Amino Acids as a Major Carbon Source for Hepatic Lipogenesis

Through a series of epidemiological analyses, flux analyses, and genetic interventions, we identified amino acid as a primary carbon source in hepatic de novo lipogenesis (DNL), and revealed the vital role of dietary protein in non-alcoholic fatty liver disease (NAFLD). To evaluate whether this finding can be applied to treat hepatic steatosis, we implemented protein restriction in obese mice. A short-term low-protein diet (5% kcal protein intake) not only reduced food intake and body weight gain of mice but also ameliorated hepatic lipid accumulation and liver damage. Here, we conducted RNA sequencing for liver samples from these mice and demonstrated a global downregulation of lipogenic genes.

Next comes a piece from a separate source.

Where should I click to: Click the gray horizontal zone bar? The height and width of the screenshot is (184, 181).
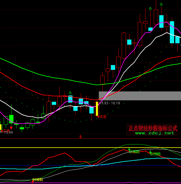coord(140,96)
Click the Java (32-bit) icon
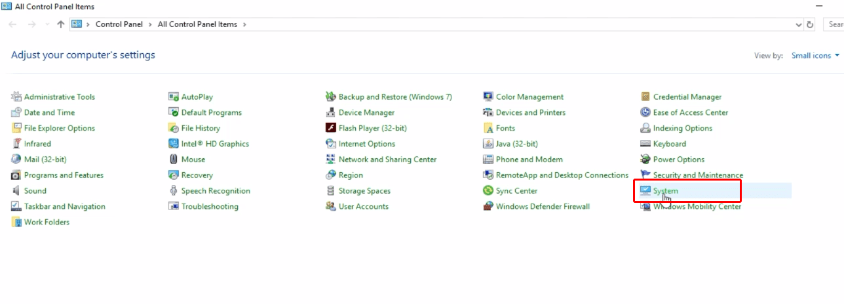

Together, this study uncovers a significant role of amino acids in hepatic DNL, and suggests a previously unappreciated target for NAFLD. To investigate the effect of protein restriction on liver metabolism and hepatic steatosis, we fed 8-week-old genetic obese (ob/ob) male mice with either standard protein diet (SPD, 25% kcal protein) or low protein diet (LPD, 5% kcal protein) for 3 weeks. The liver samples were then harvested and snap-frozen in liquid nitrogen for subsequent transcriptomic analysis.